EXERCISE OBJECTIVE:
Please echo the data from the line with "The width and" up to and including the line with "The height and width of the screenshot is (660, 1256).", word for word, and leave the pictures out of your answer.

GIVEN INFORMATION:
◆ ◆ ◆ ◆
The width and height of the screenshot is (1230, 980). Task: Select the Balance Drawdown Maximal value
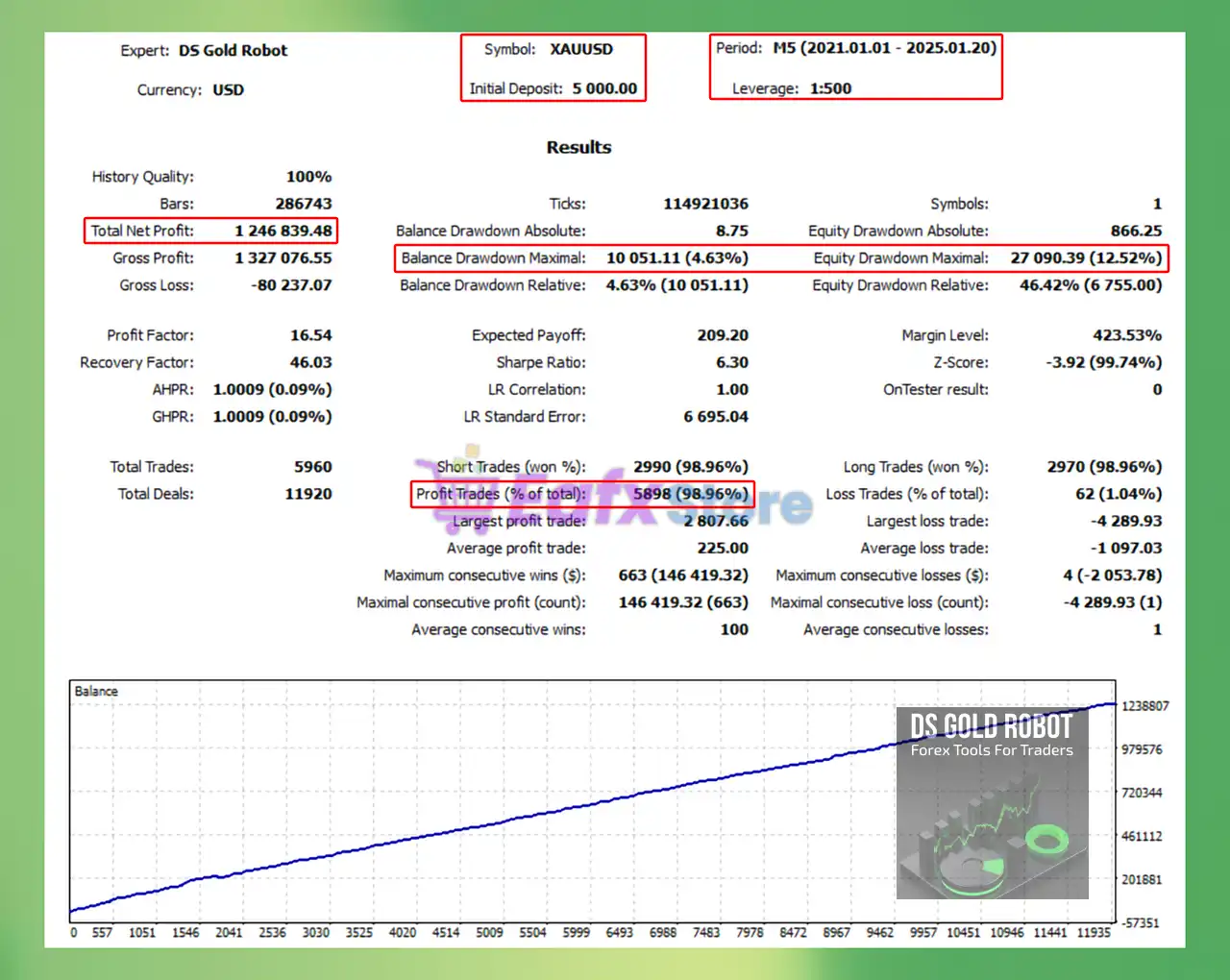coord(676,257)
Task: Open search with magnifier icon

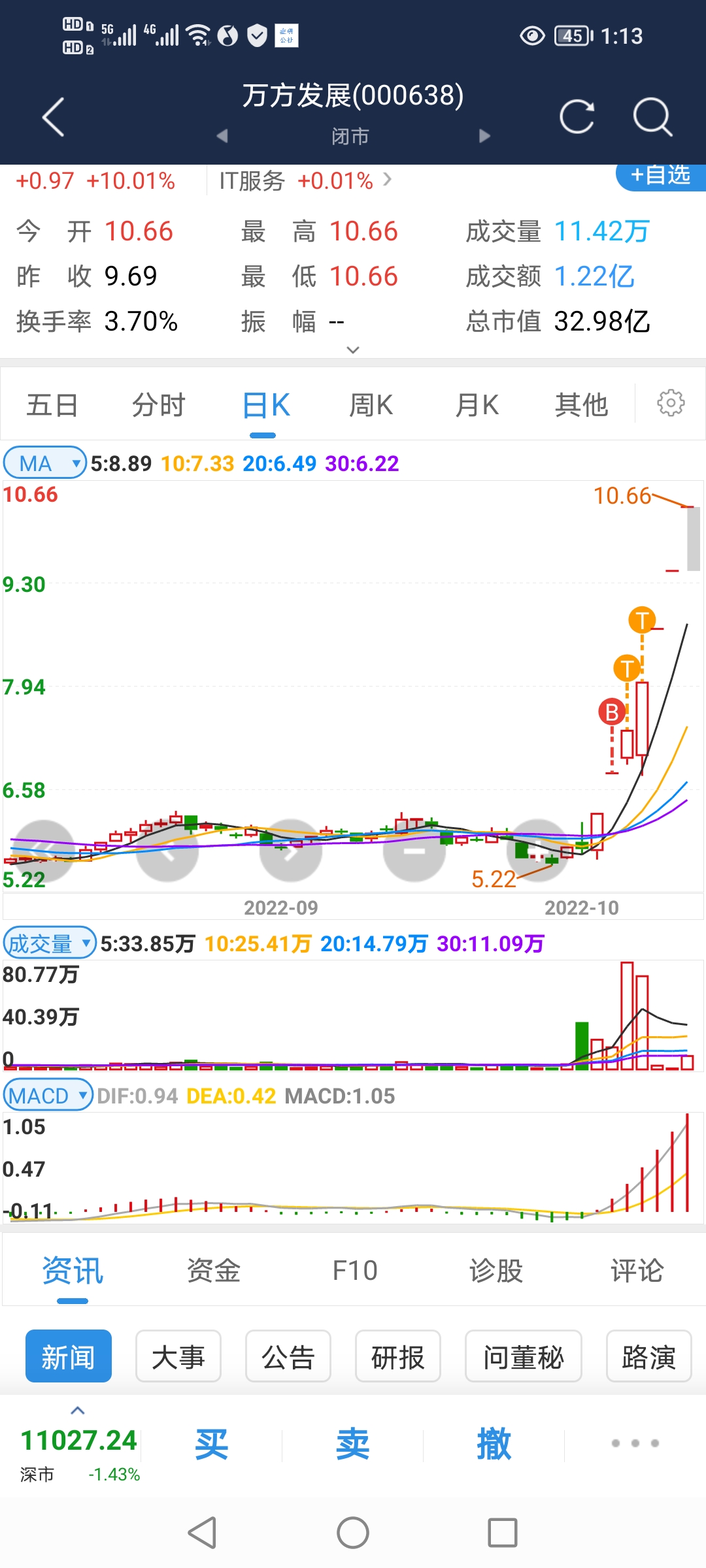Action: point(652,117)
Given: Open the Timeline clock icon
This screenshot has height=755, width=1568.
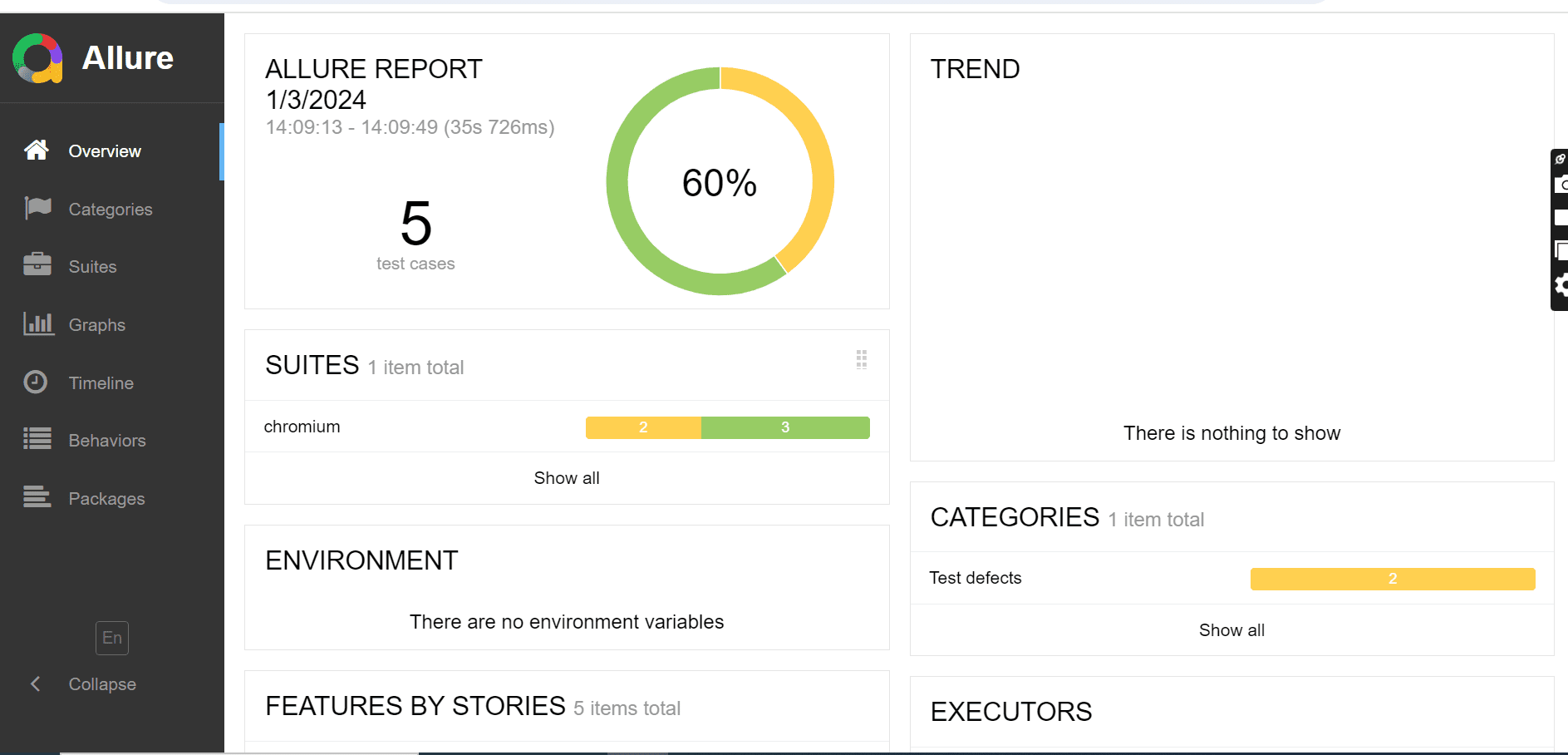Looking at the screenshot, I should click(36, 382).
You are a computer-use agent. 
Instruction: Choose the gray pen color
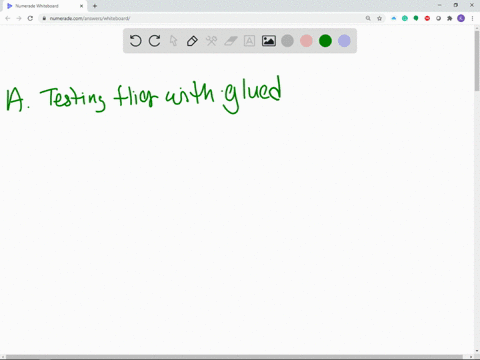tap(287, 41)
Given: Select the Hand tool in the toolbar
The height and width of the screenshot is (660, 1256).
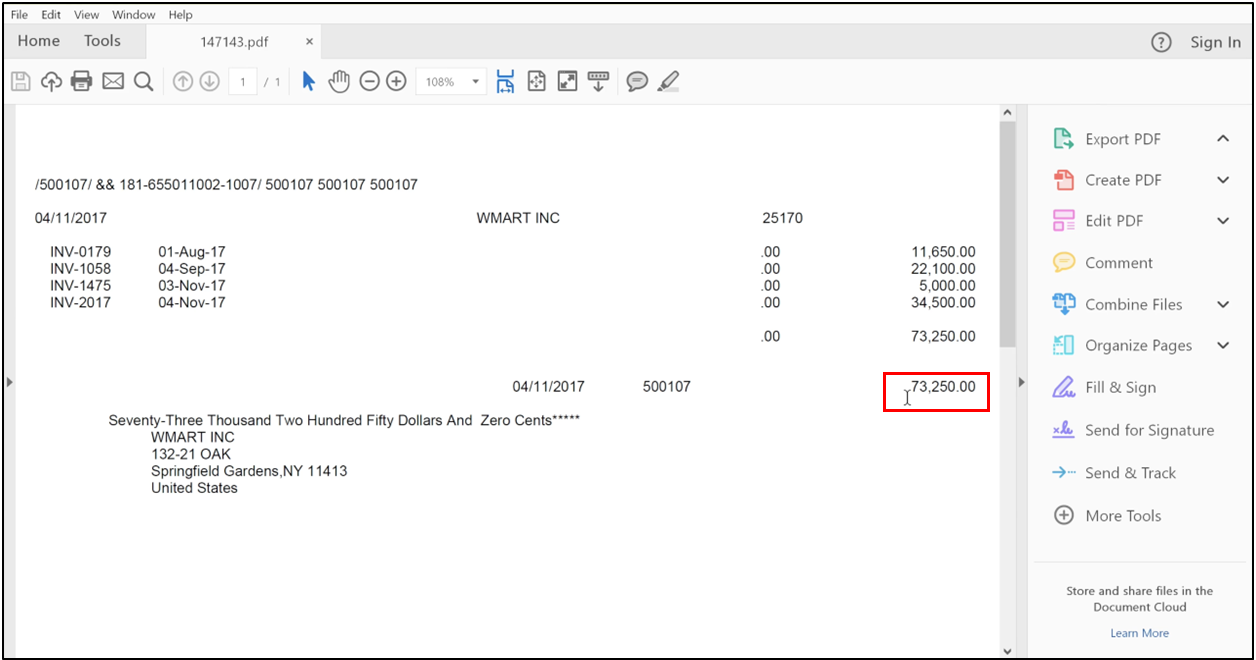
◆ ◆ ◆ ◆
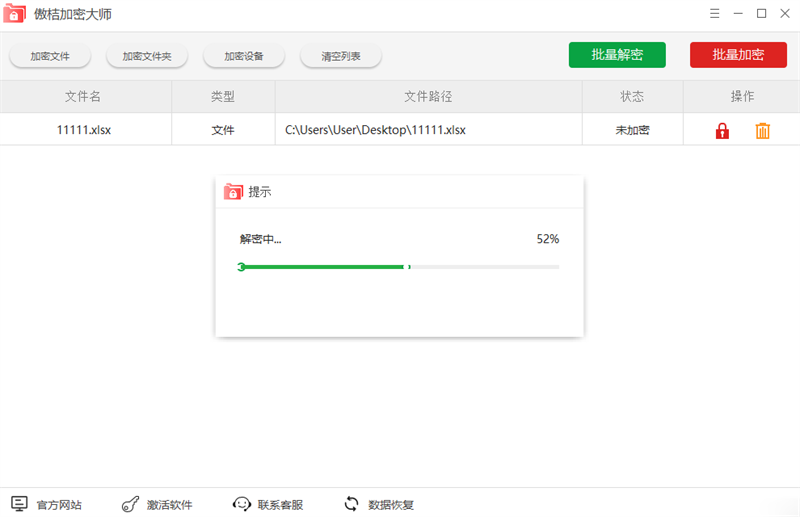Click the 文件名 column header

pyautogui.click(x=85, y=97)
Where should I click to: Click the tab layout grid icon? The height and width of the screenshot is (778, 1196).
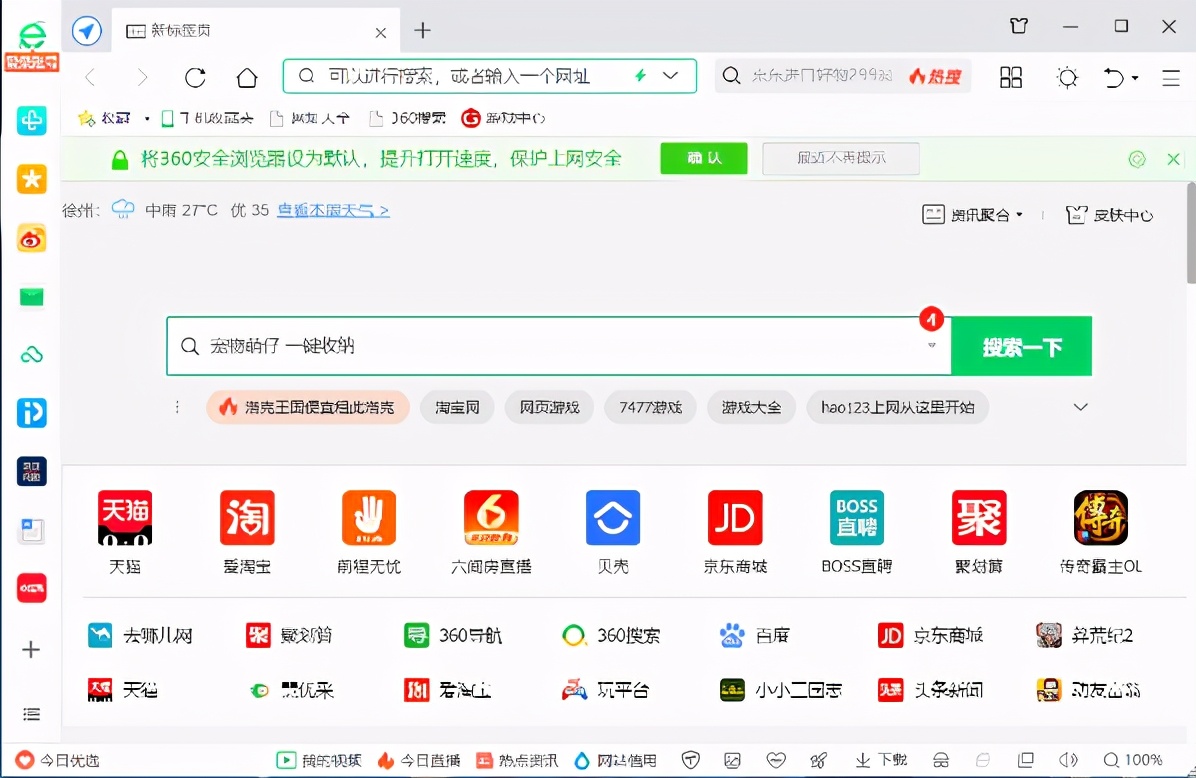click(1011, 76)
◆ ◆ ◆ ◆
OUTPUT OF THE EXERCISE:
The width and height of the screenshot is (1230, 980). Task: Select the Balance Drawdown Maximal value
coord(676,257)
Task: Open search with magnifier icon

Action: point(652,117)
Given: Open the Timeline clock icon
This screenshot has height=755, width=1568.
Looking at the screenshot, I should click(36, 382).
You are a computer-use agent. 
Instruction: Choose the gray pen color
tap(287, 41)
Given: Select the Hand tool in the toolbar
The height and width of the screenshot is (660, 1256).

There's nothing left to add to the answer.